The Balmer series is a set of spectral lines that characterizes hydrogen. When an element in gaseous form is heated, it emits light. More importantly, this light is not continuous throughout the spectrum, but rather several specific wavelengths, or spectral lines. These wavelengths are characteristic of the element that is heated. For hydrogen, these wavelengths are called the Balmer series. Hydrogen has four spectral lines in the visible spectrum: two shades of violet, light blue, and a vibrant red.

These emissions of light correspond to electrons dropping from excited states to ground states. When the electrons fall, they each release a photon corresponding the energy lost from transitioning states. Each spectral line indicates an electron from a specific excited state to the ground state, where the excited state is different for each spectral line.

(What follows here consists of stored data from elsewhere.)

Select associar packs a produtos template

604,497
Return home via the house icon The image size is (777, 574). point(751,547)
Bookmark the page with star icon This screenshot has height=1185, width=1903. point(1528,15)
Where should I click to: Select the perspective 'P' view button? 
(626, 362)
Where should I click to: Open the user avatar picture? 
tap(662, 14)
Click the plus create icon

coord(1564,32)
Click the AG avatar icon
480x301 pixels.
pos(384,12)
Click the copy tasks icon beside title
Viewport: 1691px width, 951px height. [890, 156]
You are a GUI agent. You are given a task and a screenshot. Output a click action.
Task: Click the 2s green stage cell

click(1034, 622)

Johann Balmer produced an equation in 1885 that determined the wavelength of an emitted photon as a function of the number of the excited state, where each excited state was assigned an integer in sequential order, and the ground state is n=2. Balmer's original equation was

[math]\displaystyle{ \lambda\ = B\left(\frac{m^2}{m^2 - n^2}\right) = B\left(\frac{m^2}{m^2 - 2^2}\right) }[/math]

where λ is the wavelength of the emitted photon, B is Balmer's contant, n=2 for the ground state, and "m" is an excited state. However, three years later, the physicist Johannes Rydberg developed, from Balmer's equation, a new equation that accounted for all transitions within hydrogen, including those from one excited state to another. Rydberg's equation is:

[math]\displaystyle{ \frac{1}{\lambda} = R_\mathrm{H}\left(\frac{1}{2^2} - \frac{1}{n^2}\right) \quad \mathrm{for~} n=3,4,5,... }[/math]

where R_H is the Rydberg constant. This formula can then be adapted to describe other atoms using element-specific constants. In this lab, our goal was to measure the Rydberg constant for Hydrogen.